Top of DOCUMENT SECTION
Luke Edwards / Niagara This Week
Inter-professional care project on right track: Remington
They’re not trying to be revolutionary, but Port Colborne’s inter-professional care project is making great strides in developing a health care system for small communities, the program’s organizers say.
“We’re not reinventing the wheel. We’re using existing programs, but using them more efficiently and more effectively,” said Dr. Jeff Remington, physician lead for the IPC pilot project.
Remington and the city’s health services coordinator Joanne Ferraccioli updated council on Monday of their progress in developing the IPC pilot.
The aim of the pilot is to develop an effective way to deliver health care services to local communities. The Port Colborne pilot will hopefully create a template for other similar communities around the province to use.
Since beginning the project last fall, organizers have worked to bring local physicians back into the discussion, succeeded in increasing clinical integration, and incorporated a number of programs from other communities.
Those programs include a dementia screening process, a diabetic education program, and the continued expansion of telehealth.
“It’s not just the Jetson’s that do stuff like this,” Remington said, referring to the incorporation of telepsychiatry to Port Colborne. While it’s been a slow process, the city is utilizing technology more and more.
During their presentation to council, Ferraccioli and Remington welcomed Matthew Breadner, a medical learner from McMaster who is spending three months in Port Colborne working with Remington.
Bottom of DOCUMENT SECTION
TASKS TO COMPLETE:
1. List the programs that the article says were incorporated from other communities.
2. Reproduce the part of the article that starts at the words "Since beginning the" and ends after the words "expansion of telehealth.".
Draw only on the article, with no outside knowledge.
Top of DATASET RECORDS
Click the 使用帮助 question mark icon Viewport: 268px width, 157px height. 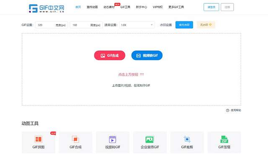pyautogui.click(x=227, y=111)
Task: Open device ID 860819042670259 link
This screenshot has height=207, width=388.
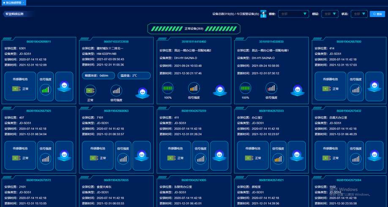Action: [x=194, y=111]
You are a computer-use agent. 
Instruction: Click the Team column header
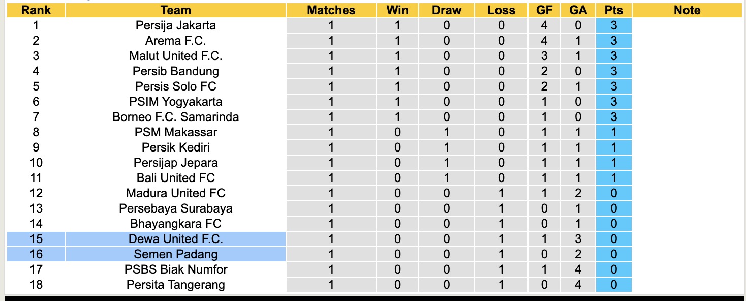click(x=175, y=10)
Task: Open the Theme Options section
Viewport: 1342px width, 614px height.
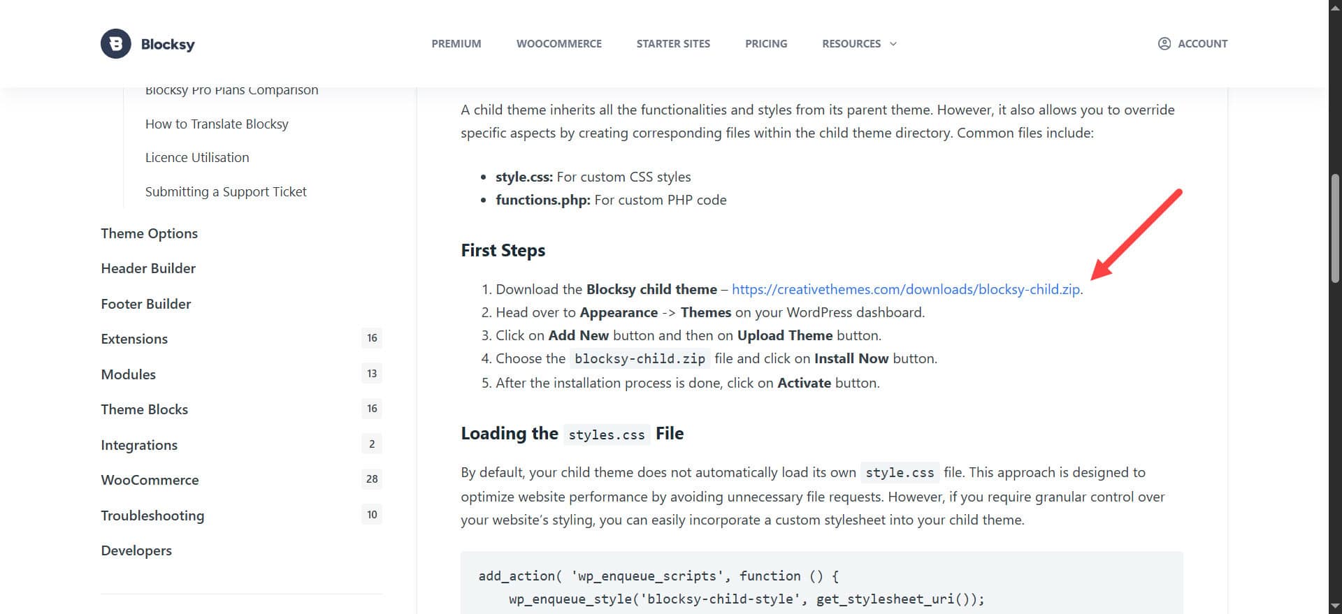Action: click(149, 233)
Bottom of DATASET RECORDS
ANSWER SECTION:
1.
- a dementia screening process
- a diabetic education program
- the continued expansion of telehealth

2.
Since beginning the project last fall, organizers have worked to bring local physicians back into the discussion, succeeded in increasing clinical integration, and incorporated a number of programs from other communities.
Those programs include a dementia screening process, a diabetic education program, and the continued expansion of telehealth.